表紙は怪しげな猫。日本の浮世絵だったので自然と目が止まった。
本を手にして、タイトルみると
"la formidable aventure du chat de maitre Kuniyoshi"
とある。
日本語で「マスター・クニヨシの猫の大冒険」
ちなみに、マスター・クニヨシとはgoogle翻訳の訳。なかなか粋な訳だな。
クニヨシとは、以前日本でも展示会が話題になった歌川国芳のこと。あの、がしやどくろの浮世絵「相馬の古内裏」で有名な絵師だ。
知らなかったのだけど、歌川国芳は沢山の猫の絵を残したことでも有名なのだそうだ。
この本の主人公は、そんなマスター国芳のアトリエに住む猫。その名もNecoというらしい。
その猫が、江戸湾にやってきたクジラに導かれ、「イチ、ニ、サン、変身!」とサムライに変身して化け物退治をしていく。
全編、国芳の浮世絵をうまく組合わせ、話は進んでいく。言葉なんてわからないけど、奇想天外な国芳の絵が、爽快な冒険活劇になっているのはわかる。
でも、この本を作ったのが、日本人ではなく、フランス人だというのはちょっと悔しかった。だって、浮世絵なら、日本人の方がわかってるはずなのに。

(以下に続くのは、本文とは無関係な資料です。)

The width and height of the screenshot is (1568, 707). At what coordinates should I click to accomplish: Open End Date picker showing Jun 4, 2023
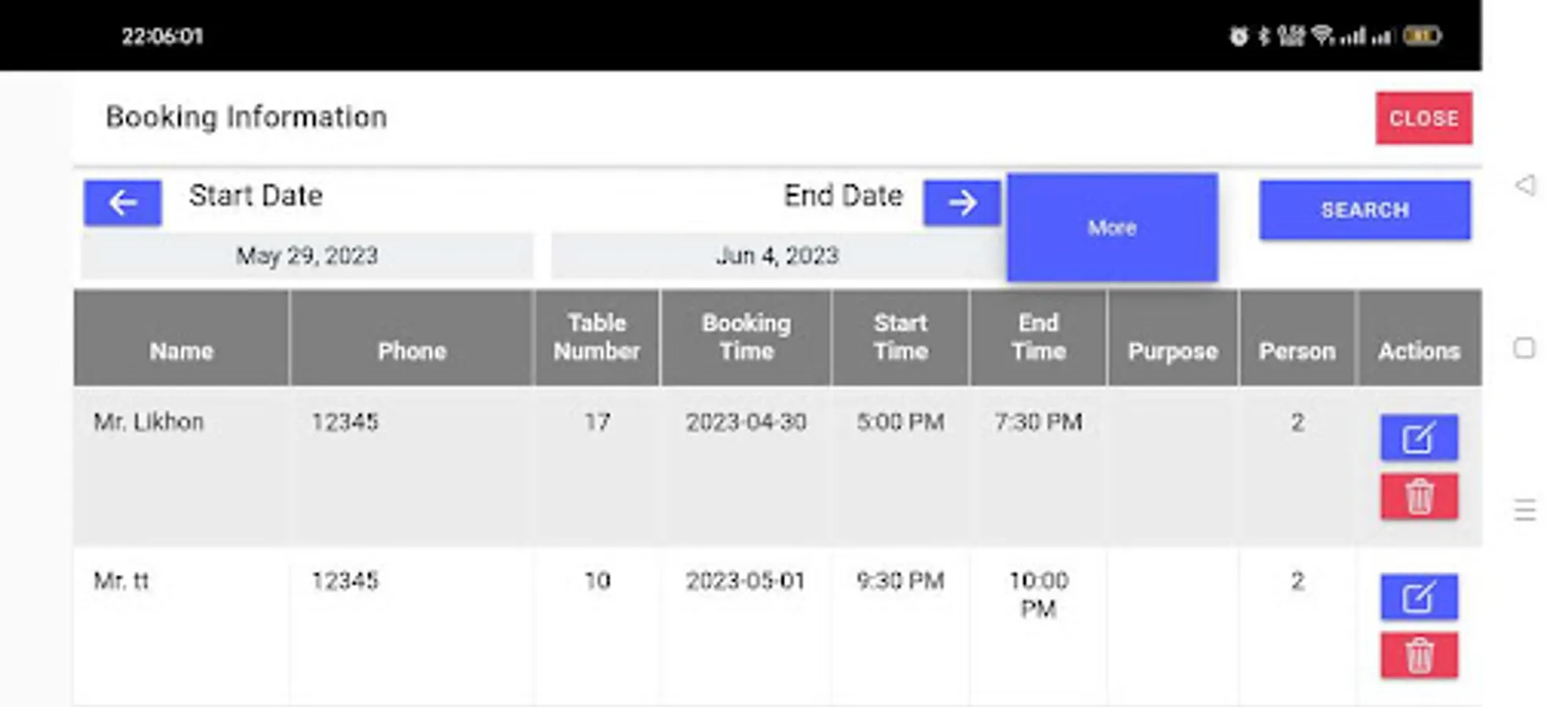click(x=777, y=256)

これはアートのことを良くわかってる人達だからこそ作れる本のような気がした。
つまらないウンチクなんていらない。国芳が生き生きと描いた江戸の風俗や、庶民が熱狂した歌舞伎のワンシーン、闇夜の魑魅魍魎たちと人間の攻防。そんなストーリーを見たままに絵から想像を膨らませ、サムライに変身した猫の冒険物語を再構築する。
高尚なウンチクとか、芸術は崇高なものとかいう固定概念なんかも取り払って、アートをこんなふうに自分勝手に遊んでみると、アートも自分自身も新しく生まれ変われるのかもしれない。